DOCUMENT SEGMENT
▶
Professor Gérard Albert Mourou is a French scientist and pioneer in the field of electrical engineering and lasers. He is a professor and member of Haut Collège at the École Polytechnique, and A. D. Moore Distinguished University Professor Emeritus at the University of Michigan. He is the winner of the 2018 Nobel Prize in Physics for his work with his doctoral student, Donna Strickland, on generating ultrashort high-intensity laser pulses without destroying the amplifying material.
Professor Mourou has made numerous contributions to the fields of ultrafast lasers, high-speed electronics, and medicine. He has been honored with several notable awards for his breakthrough scientific inventions, including Charles Hard Townes Award by the OSA (2009), and Arthur L. Schawlow Prize in Laser Science by the American Physical Society (2018). Professor Mourou was the founding director of the Center for Ultrafast Optical Science at the University of Michigan in 1990. He was director of the Laboratoire d’optique appliquée at the ENSTA from 2005 to 2009.
Professor Mourou studied physics at the University of Grenoble, and then at the Université Pierre-et-Marie-Curie in Paris, where he earned his Ph.D. in 1973. He later moved to the United States and became a professor at the University of Rochester and University of Michigan Ann Arbor, where he did his Nobel Prize awarded work.
◀
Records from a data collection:
▶
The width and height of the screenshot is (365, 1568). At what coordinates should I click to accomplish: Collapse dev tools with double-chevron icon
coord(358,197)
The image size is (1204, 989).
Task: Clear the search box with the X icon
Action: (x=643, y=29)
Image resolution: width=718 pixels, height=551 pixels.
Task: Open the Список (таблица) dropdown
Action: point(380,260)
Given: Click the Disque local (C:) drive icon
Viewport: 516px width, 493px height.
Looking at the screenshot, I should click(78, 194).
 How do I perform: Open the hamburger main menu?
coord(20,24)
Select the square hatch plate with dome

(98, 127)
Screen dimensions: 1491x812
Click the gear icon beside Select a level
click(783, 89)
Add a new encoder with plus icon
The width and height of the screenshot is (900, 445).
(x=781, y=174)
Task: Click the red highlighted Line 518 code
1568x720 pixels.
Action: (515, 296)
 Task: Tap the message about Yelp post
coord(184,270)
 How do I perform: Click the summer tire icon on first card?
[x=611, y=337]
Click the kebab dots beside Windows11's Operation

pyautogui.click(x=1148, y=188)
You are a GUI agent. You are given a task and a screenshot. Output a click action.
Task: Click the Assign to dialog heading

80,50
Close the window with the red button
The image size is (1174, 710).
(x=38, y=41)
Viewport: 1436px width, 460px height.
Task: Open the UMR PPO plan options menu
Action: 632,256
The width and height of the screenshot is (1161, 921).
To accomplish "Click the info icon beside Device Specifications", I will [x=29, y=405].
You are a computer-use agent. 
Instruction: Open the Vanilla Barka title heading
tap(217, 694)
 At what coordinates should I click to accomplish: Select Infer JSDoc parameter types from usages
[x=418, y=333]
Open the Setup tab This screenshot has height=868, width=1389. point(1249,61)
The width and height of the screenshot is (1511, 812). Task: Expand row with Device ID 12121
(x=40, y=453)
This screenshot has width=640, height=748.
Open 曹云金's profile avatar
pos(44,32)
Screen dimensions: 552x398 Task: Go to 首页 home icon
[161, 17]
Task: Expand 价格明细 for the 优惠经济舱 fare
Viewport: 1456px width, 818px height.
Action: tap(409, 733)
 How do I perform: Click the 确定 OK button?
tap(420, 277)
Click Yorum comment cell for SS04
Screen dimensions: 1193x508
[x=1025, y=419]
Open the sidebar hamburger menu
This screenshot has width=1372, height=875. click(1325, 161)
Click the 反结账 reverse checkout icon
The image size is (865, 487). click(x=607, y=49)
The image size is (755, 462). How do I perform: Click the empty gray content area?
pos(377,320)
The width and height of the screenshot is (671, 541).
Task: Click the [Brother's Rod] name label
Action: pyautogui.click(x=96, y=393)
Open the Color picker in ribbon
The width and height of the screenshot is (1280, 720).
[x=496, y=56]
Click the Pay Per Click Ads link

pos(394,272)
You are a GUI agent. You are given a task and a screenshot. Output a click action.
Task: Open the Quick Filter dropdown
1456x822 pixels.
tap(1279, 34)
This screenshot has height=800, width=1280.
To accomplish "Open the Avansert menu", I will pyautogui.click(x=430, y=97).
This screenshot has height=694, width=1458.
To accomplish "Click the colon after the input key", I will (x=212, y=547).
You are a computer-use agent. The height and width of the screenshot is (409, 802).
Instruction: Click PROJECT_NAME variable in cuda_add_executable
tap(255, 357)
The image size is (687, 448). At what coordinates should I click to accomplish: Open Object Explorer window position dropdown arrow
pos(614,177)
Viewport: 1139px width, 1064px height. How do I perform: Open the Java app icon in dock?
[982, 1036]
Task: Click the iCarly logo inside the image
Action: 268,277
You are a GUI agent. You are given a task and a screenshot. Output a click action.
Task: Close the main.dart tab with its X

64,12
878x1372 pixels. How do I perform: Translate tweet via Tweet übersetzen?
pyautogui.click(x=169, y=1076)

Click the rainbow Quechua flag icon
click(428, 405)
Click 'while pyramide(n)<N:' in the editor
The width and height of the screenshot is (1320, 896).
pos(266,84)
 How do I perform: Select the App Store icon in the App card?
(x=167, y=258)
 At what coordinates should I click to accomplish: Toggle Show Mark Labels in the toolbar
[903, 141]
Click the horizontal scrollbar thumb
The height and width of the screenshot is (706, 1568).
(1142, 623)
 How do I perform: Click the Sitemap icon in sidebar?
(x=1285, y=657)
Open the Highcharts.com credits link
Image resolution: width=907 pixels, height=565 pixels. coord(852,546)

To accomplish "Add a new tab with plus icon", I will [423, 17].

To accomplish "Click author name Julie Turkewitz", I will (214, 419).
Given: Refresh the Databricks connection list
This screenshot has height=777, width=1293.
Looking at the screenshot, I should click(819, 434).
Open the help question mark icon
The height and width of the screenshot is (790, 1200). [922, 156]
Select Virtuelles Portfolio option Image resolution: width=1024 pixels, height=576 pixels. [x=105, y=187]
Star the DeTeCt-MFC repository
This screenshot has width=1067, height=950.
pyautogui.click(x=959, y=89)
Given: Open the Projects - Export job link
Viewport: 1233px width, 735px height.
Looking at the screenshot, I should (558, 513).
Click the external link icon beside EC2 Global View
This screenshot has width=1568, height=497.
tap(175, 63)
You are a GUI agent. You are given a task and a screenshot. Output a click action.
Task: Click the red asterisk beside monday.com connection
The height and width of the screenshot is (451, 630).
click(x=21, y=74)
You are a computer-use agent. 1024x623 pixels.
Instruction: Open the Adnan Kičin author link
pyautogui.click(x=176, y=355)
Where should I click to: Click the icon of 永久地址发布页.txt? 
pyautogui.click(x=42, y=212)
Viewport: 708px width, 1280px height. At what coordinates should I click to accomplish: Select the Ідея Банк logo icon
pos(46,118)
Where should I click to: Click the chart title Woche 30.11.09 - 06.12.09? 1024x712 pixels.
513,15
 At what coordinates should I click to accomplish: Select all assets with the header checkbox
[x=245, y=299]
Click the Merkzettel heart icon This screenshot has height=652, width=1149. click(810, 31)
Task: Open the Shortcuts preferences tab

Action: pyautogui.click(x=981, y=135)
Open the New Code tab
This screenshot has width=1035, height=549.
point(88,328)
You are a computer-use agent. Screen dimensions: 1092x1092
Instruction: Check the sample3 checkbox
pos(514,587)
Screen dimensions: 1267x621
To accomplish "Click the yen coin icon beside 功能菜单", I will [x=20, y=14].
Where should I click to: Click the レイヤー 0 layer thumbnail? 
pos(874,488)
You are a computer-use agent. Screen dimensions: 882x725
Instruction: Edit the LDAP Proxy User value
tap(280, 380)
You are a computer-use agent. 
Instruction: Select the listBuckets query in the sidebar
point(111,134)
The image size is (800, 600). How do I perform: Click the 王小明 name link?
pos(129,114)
◀
WHAT THE TASK ASKS
Quote the biographical text on Gérard Mourou in full, word for word.

EXPECTED ANSWER
Professor Gérard Albert Mourou is a French scientist and pioneer in the field of electrical engineering and lasers. He is a professor and member of Haut Collège at the École Polytechnique, and A. D. Moore Distinguished University Professor Emeritus at the University of Michigan. He is the winner of the 2018 Nobel Prize in Physics for his work with his doctoral student, Donna Strickland, on generating ultrashort high-intensity laser pulses without destroying the amplifying material.
Professor Mourou has made numerous contributions to the fields of ultrafast lasers, high-speed electronics, and medicine. He has been honored with several notable awards for his breakthrough scientific inventions, including Charles Hard Townes Award by the OSA (2009), and Arthur L. Schawlow Prize in Laser Science by the American Physical Society (2018). Professor Mourou was the founding director of the Center for Ultrafast Optical Science at the University of Michigan in 1990. He was director of the Laboratoire d’optique appliquée at the ENSTA from 2005 to 2009.
Professor Mourou studied physics at the University of Grenoble, and then at the Université Pierre-et-Marie-Curie in Paris, where he earned his Ph.D. in 1973. He later moved to the United States and became a professor at the University of Rochester and University of Michigan Ann Arbor, where he did his Nobel Prize awarded work.